Join Hub City Writers Project to celebrate the launch of Peddlers, Merchants, and Manufacturers: How Jewish Entrepreneurs Built Economy and Community in Upcountry South Carolina by Diane Vecchio! Pre-order your copy on Eventbrite to get 10% off and ensure you get a copy of the book!
Peddlers, Merchants, and Manufacturers provides a corrective to a neglected aspect of Jewish history in the South.

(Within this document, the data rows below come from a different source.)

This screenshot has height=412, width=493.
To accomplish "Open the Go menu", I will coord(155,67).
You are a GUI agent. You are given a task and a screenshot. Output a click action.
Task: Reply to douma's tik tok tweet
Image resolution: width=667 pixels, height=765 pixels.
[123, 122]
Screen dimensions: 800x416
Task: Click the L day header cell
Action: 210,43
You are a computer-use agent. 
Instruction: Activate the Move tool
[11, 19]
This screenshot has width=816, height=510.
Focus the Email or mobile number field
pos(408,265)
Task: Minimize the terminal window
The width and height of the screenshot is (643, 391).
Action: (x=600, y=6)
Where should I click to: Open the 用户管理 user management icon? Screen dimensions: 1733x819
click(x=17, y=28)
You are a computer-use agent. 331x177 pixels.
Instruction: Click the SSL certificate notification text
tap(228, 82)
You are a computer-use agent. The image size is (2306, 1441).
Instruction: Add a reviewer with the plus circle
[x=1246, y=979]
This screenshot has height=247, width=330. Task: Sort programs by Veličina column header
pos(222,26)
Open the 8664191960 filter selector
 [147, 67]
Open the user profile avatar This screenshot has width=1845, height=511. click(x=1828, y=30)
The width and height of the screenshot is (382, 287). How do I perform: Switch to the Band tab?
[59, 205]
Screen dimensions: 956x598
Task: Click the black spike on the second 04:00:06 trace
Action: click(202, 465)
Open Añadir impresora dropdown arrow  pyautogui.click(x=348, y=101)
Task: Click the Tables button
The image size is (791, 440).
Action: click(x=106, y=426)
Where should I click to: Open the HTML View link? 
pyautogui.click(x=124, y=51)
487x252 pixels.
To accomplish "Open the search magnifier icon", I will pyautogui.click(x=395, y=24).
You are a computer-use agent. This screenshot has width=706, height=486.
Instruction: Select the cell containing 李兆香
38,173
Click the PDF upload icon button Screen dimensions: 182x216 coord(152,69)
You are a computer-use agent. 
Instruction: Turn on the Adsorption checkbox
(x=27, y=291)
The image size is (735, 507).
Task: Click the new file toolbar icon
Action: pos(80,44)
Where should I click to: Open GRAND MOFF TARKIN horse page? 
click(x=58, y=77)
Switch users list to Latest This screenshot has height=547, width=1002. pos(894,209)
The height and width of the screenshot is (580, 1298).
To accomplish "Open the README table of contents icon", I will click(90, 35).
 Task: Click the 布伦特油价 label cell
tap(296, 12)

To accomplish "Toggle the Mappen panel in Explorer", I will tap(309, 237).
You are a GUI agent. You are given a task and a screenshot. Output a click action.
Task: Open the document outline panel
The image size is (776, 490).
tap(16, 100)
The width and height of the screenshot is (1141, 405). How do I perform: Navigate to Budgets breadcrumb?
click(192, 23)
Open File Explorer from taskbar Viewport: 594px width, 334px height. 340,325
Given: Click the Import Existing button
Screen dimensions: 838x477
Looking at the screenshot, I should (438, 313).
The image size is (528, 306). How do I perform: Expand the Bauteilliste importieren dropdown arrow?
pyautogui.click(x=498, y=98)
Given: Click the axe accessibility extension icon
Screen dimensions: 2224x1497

Diane Catherine Vecchio examines the diverse economic experiences of Jews who settled in what we today call Upstate South Carolina. Like other parts of the so-called New South, Upcountry South Carolina was a center of textile manufacturing and new business opportunities that drew entrepreneurial energy to the region. Previous histories of economic development in the South Carolina Piedmont have tended to overlook the significance of Jewish involvement and instead focused on northern investment and low labor costs. Working with a rich set of oral histories, memoirs, and traditional historical documents, Vecchio provides an important corrective to the history of manufacturing in South Carolina, and that revision is part of a large retelling of southern Jewish history, one that adds social and cultural dimensions to the traditional economic story.
Vecchio explores Jewish community development, how Jewish business leaders also became civic leaders and affected social, political, and cultural life in what we now call the mountainous Upcountry. Their impact in all facets of life across the Upstate is important to understanding the growth of today's Spartanburg-Greenville corridor.
Diane C. Vecchio is a native of Cortland, New York. She was educated at State University of New York and earned MA and Ph.D. degrees in History from Syracuse University. The author of multiple chapters and articles in scholarly journals on Italian and Jewish immigrants in America, she has also published on the history of upstate South Carolina. Her book titled Merchants, Midwives, and Laboring Women: Italian Migrants in Urban America was published by the University of Illinois Press, a leading publisher in immigration history.
Vecchio recently retired from Furman University where she was professor of history and chair of the History Department. She resides in Spartanburg with her husband, John Stockwell.